Wie es der Zufall wollte, erwischte mich dieses Buch genau in der Lektüre von James Clavells „Shogun“ und nach Barbara Bleischs „Mitte des Lebens“, was die perfekten Voraussetzungen für „Kokoro“ zu sein scheinen. Hier finde ich einen Ansatz zur Bewältigung der Lebensmitte, die fernöstliche Sichtweisen in den Vordergrund rückt und einen Erfahrungsbericht über den Umgang mit Trauer obendrein.
Kempten verliert im Laufe eines Jahres sowohl eine gute Freundin als auch die Mutter und erzählt von ihren anschließenden Wanderreisen durch Japan. Sie erklimmt drei Gipfel, die für jeweils drei verschiedene Lebensphasen stehen und berichtet von ihrem Umgang mit der aufkeimenden Midlife Crisis, der Dichotomie zwischen „was erwartet die Gesellschaft“ und „was brauche ich“.

• **Gestellte Aufgabe 1**: Gib aus der Besprechung von „Kokoro“ die Stelle von „Wie es der Zufall“ bis einschließlich „mit Trauer obendrein.“ wortgetreu wieder.
• **Gestellte Aufgabe 2**: Fasse den Absatz der Besprechung von „Kokoro“, der mit „Kempten verliert im Laufe eines Jahres“ beginnt, als kurze Liste zusammen und behalte dabei seine wesentlichen Fakten bei.
Stütze dich ausschließlich auf den Text über das Buch „Kokoro“.

• **Quelldaten**:
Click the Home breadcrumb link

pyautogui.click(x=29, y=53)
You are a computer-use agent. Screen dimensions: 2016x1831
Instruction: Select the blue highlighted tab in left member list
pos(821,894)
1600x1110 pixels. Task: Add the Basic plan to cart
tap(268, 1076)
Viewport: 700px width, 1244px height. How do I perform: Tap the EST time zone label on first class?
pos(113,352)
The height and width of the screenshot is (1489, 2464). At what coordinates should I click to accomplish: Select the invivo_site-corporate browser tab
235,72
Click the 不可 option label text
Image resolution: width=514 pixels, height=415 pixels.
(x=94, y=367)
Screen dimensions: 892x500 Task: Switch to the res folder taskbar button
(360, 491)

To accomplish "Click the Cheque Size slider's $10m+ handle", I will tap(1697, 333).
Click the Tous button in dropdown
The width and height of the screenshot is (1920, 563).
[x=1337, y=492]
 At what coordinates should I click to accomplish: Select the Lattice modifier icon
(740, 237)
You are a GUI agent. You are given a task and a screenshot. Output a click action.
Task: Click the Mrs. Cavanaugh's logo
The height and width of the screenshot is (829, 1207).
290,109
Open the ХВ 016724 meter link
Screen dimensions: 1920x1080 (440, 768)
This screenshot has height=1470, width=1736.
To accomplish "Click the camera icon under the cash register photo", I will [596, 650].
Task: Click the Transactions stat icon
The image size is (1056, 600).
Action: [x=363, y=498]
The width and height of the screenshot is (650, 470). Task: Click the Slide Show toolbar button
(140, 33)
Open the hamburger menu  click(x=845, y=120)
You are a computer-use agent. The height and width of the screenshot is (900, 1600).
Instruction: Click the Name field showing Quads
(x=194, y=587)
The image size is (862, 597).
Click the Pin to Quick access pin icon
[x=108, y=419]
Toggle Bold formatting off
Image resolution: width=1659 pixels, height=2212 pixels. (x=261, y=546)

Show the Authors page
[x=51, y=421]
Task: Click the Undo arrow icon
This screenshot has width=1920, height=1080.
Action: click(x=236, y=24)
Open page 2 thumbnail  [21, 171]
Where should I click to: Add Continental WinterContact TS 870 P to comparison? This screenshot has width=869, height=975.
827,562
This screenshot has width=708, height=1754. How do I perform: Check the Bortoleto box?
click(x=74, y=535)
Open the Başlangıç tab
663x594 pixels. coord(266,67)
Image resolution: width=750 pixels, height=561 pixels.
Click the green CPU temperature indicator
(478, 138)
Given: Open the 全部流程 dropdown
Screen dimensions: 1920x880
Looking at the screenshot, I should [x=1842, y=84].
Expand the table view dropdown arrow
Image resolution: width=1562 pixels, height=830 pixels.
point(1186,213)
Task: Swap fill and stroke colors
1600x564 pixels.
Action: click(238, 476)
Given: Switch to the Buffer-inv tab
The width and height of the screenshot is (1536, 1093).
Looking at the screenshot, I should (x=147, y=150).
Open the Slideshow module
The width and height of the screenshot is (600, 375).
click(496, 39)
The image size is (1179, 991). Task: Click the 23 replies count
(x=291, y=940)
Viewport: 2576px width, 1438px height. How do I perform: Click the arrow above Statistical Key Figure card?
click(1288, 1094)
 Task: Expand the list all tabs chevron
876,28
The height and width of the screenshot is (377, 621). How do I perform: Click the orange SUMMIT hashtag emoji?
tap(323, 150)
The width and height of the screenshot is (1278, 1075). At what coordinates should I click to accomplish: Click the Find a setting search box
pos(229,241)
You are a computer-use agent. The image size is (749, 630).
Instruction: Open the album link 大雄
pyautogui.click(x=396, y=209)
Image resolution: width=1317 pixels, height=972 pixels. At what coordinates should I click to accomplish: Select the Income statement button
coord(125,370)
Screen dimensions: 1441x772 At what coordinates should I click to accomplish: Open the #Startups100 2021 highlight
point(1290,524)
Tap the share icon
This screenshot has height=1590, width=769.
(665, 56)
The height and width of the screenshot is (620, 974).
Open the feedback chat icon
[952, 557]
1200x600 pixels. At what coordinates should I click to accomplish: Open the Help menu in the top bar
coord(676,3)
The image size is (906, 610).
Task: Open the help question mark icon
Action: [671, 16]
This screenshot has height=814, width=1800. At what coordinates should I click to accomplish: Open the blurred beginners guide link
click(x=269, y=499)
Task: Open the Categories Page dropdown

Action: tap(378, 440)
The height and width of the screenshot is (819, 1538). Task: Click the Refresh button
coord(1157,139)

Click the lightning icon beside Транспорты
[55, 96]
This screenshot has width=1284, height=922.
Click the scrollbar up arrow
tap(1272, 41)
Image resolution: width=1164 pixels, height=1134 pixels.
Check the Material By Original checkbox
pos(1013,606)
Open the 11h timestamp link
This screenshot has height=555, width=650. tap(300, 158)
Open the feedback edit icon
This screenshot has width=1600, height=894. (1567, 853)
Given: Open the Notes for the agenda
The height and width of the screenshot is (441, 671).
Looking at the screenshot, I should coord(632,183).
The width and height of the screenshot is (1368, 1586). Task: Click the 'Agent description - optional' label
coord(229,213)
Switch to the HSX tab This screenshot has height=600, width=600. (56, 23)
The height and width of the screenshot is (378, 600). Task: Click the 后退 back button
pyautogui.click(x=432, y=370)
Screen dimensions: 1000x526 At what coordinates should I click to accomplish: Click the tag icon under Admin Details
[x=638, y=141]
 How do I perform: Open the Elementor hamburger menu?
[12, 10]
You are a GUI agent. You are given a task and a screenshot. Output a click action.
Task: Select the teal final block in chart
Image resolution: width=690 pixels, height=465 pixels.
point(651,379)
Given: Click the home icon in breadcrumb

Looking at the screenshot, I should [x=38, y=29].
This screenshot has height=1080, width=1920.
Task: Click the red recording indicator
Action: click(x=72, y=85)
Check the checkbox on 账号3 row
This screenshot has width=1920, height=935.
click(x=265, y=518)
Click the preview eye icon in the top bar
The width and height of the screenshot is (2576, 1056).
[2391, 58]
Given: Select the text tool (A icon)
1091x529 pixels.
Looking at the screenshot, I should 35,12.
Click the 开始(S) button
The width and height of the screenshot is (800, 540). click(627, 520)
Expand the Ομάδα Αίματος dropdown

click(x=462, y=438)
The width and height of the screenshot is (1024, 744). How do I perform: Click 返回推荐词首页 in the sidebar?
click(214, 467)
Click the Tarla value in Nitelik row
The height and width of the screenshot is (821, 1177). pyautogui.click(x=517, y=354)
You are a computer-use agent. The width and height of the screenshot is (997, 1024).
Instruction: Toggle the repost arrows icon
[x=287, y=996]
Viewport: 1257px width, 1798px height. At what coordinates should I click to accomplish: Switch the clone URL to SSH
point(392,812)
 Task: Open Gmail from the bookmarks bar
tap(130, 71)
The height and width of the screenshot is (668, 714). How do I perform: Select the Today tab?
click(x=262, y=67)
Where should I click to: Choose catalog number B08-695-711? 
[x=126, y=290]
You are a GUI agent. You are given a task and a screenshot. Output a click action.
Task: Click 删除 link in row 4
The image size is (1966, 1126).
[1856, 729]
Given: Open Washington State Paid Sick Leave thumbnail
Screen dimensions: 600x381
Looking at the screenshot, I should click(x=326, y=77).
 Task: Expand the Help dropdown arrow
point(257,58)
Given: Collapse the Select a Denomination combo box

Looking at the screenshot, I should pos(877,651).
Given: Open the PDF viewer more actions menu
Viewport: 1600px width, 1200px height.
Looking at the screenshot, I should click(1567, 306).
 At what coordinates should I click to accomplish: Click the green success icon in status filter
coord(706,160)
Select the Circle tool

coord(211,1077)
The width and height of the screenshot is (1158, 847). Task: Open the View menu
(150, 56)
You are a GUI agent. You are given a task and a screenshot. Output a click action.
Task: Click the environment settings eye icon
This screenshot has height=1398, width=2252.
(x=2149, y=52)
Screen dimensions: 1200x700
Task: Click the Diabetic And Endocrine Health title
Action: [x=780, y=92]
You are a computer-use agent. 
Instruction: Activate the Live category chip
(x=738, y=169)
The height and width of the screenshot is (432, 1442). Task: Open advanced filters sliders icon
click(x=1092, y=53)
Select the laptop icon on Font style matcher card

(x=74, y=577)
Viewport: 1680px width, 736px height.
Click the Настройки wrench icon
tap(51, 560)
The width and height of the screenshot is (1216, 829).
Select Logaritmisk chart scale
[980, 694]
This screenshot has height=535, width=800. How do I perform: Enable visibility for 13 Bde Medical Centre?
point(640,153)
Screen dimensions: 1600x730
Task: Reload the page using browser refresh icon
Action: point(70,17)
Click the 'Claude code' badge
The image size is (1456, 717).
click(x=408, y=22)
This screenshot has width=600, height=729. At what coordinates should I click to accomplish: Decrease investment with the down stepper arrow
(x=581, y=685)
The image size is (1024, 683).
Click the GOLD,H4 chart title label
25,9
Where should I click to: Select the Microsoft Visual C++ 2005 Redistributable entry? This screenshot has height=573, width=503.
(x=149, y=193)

• **Vollständige Antwort 1**:
Wie es der Zufall wollte, erwischte mich dieses Buch genau in der Lektüre von James Clavells „Shogun“ und nach Barbara Bleischs „Mitte des Lebens“, was die perfekten Voraussetzungen für „Kokoro“ zu sein scheinen. Hier finde ich einen Ansatz zur Bewältigung der Lebensmitte, die fernöstliche Sichtweisen in den Vordergrund rückt und einen Erfahrungsbericht über den Umgang mit Trauer obendrein.

• **Vollständige Antwort 2**:
- Kempten verliert innerhalb eines Jahres eine gute Freundin und ihre Mutter.
- Anschließend unternimmt sie Wanderreisen durch Japan und erzählt davon.
- Sie besteigt drei Gipfel, die jeweils für eine von drei Lebensphasen stehen.
- Sie berichtet vom Umgang mit ihrer aufkeimenden Midlife Crisis, also dem Zwiespalt zwischen „was erwartet die Gesellschaft“ und „was brauche ich“.